───── Material for the task
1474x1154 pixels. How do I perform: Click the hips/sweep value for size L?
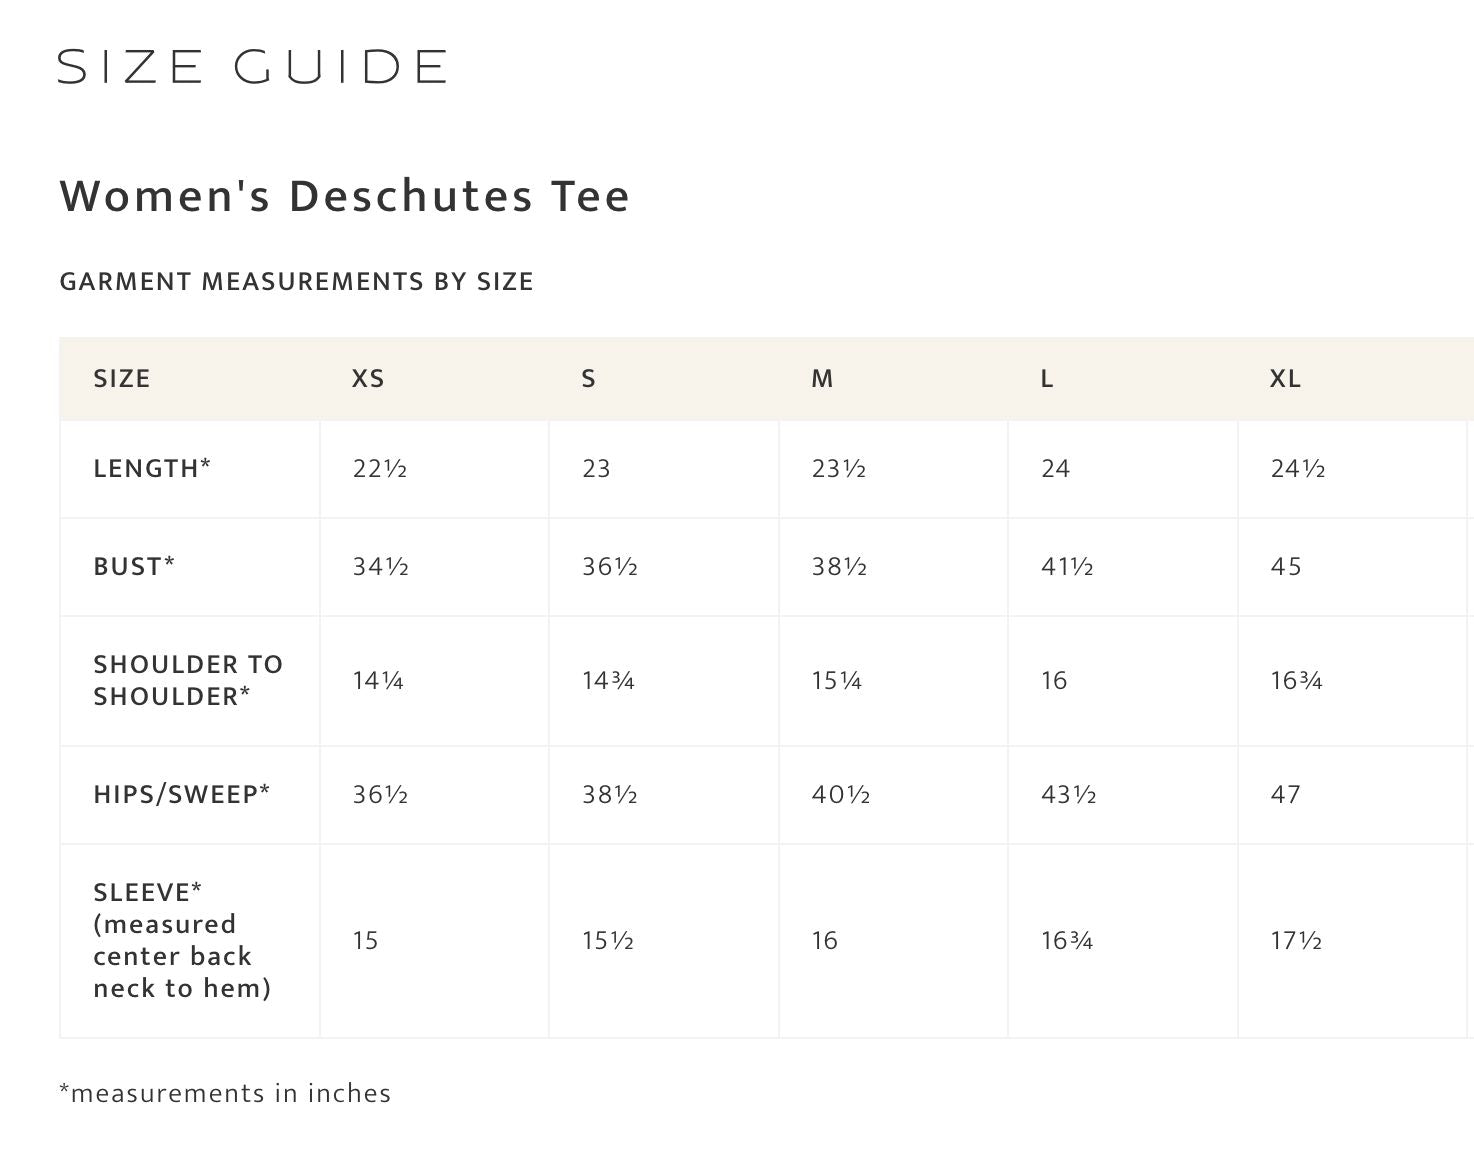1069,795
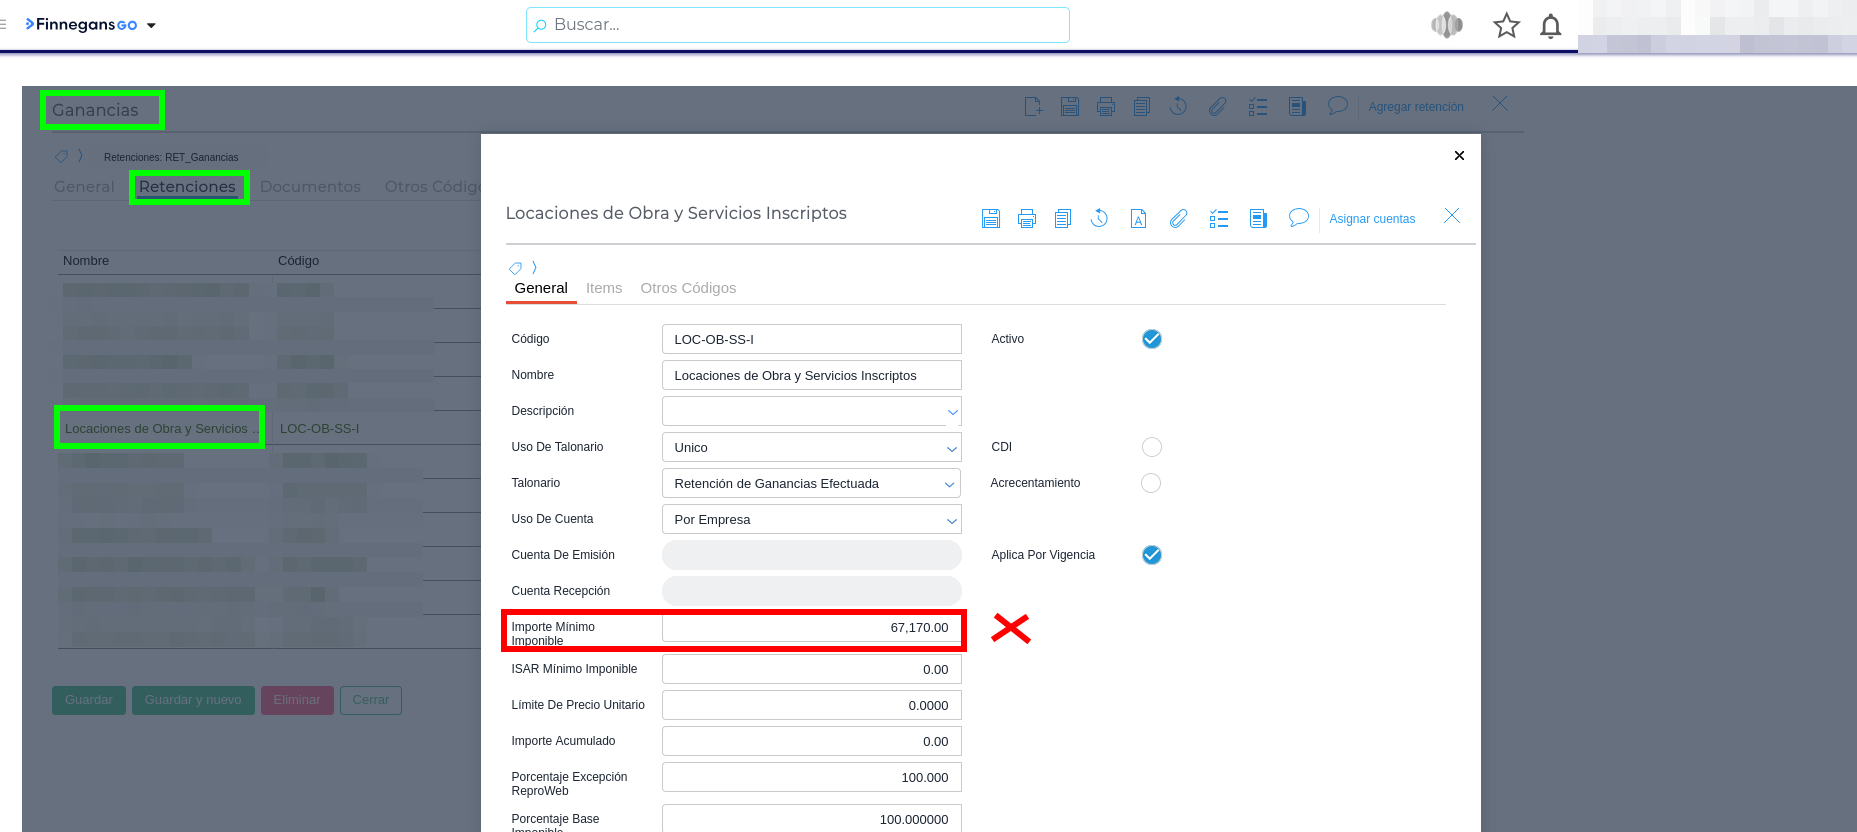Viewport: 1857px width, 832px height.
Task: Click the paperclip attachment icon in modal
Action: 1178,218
──────────
───── Material for the task
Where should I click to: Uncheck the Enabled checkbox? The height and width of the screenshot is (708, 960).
──────────
§ Stated exercise: Rewrite the entries from the line containing "1474x1154 pixels. How" down to the line containing "Action: 1178,218", replacing "hips/sweep" with "waist" and changing nothing else. Leave the pictures out of your answer.

§ Complete answer:
1474x1154 pixels. How do I perform: Click the waist value for size L?
1069,795
Viewport: 1857px width, 832px height.
Task: Click the paperclip attachment icon in modal
Action: 1178,218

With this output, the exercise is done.